C'est ainsi que j'ai été attaquée, et que le prince est venu à ma rescousse.

Mes yeux se sont remplis de larmes, lui faisant ainsi croire que cette histoire me semblait familière ; bien que je ne m'en rappelais pas. Pleurer sur commande était un de mes pauvres talents. Lorsque Madame me battait, parfois je ne ressentais plus la douleur tant j'en étais habituée, alors je feignais mes larmes pour qu'elle me laisse tranquille.

Je n'aurais jamais cru que Madame m'aurait permis de m'en sortir de cette situation, qu'elle m'aurait aidée dans cette mission.

- Donc je suis bien née dans ce royaume, lui dis-je doucement.

- Exactement. Cependant, tu n'étais pas la plus grande des patriotes, dit-il en riant légèrement. 

Je hoche la tête. Il est tant confiant dans ses paroles que je suis presque tentée de le croire, alors que j'ai toute ma tête, toute ma mémoire.

- Et, ai-je déjà... tuée ? Demandé-je prudemment.

- ... Oui.

Je reste silence un moment, comme si je tentais de digérer toutes ces informations. Voilà une vérité, au moins. J'ai tant tuée... lui et son père étaient censés être les derniers sur ma longue liste.

Il se lève ensuite.

- J'ai du travail, me prévient-il. Je vais t'envoyer des servantes et une femme de chambre pour te préparer, sa Majesté t'attend pour le dîner.

Il ne dit rien de plus, tourne les talons et s'en va aussi rapidement et discrètement qu'il est venu. Une fois la porte fermée, je jette d'un revers de la main les drapeaux sur le siège sur lequel il était assis.

Je bouge frénétiquement la jambe, mes mains formant un poing. La haine se propage à grande vitesse dans mes veines, et mon cœur se serre, non pas par douleur mais par la rage qui consume tout mon être.

Et cette rage ne me quitte pas, même lorsque des femmes, des servantes entrent dans "ma" chambre, avec plusieurs types de robes, plusieurs types de soins. Elles me guident à la douche, où elles prennent soin de moi non sans délicatesse. Même avec la mémoire effacée (il a sûrement dû les prévenir), je reste la princesse d'Inimia.

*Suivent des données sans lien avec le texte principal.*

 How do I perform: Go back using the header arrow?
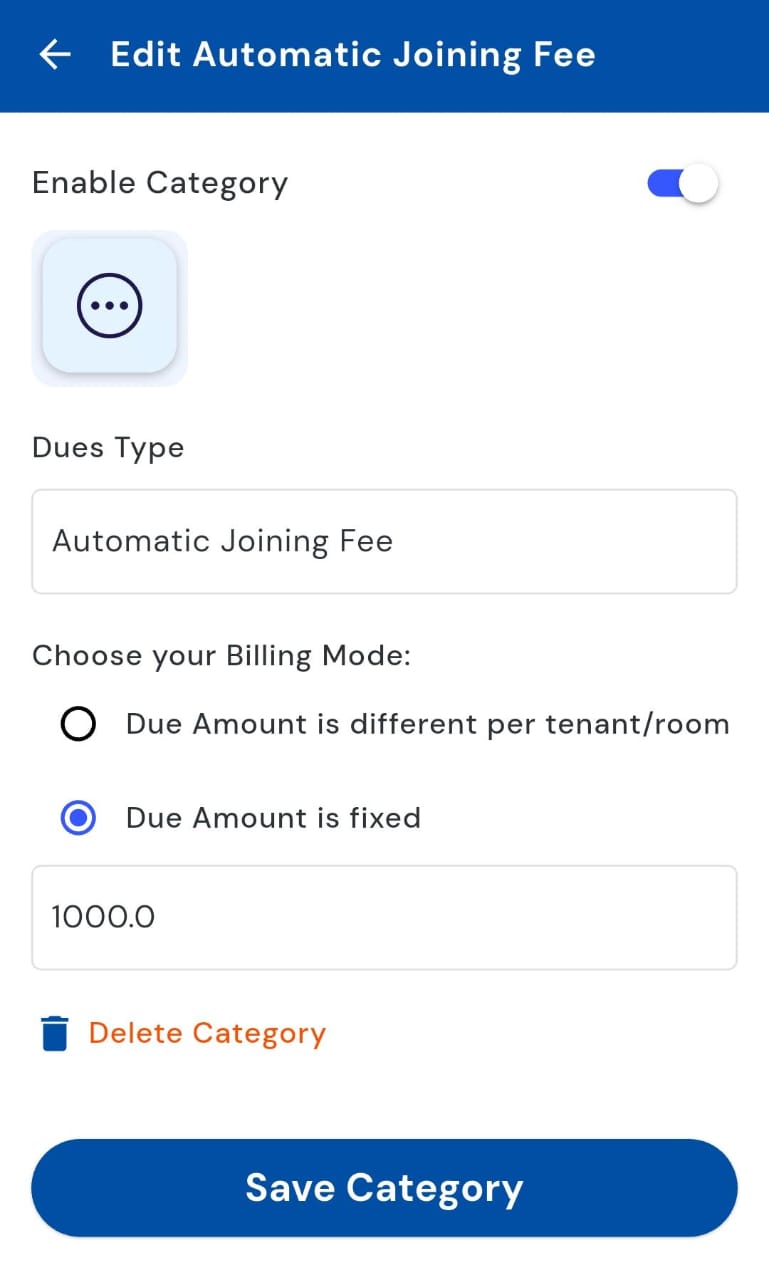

Une étrangère, une "traître", une meurtrière, le mal incarné... et je leur donne raison.

- Faites attention ! M'exprimé-je, après qu'elles m'aient tiré les cheveux.

- Toutes mes excuses. Me dit l'une d'elles froidement.

Je lui lance un regard noir, alors qu'elles continuent à me laver. Si elles continuent ainsi, je n'aurais aucun mal à les attraper par la nuque et les noyer sous mes pieds.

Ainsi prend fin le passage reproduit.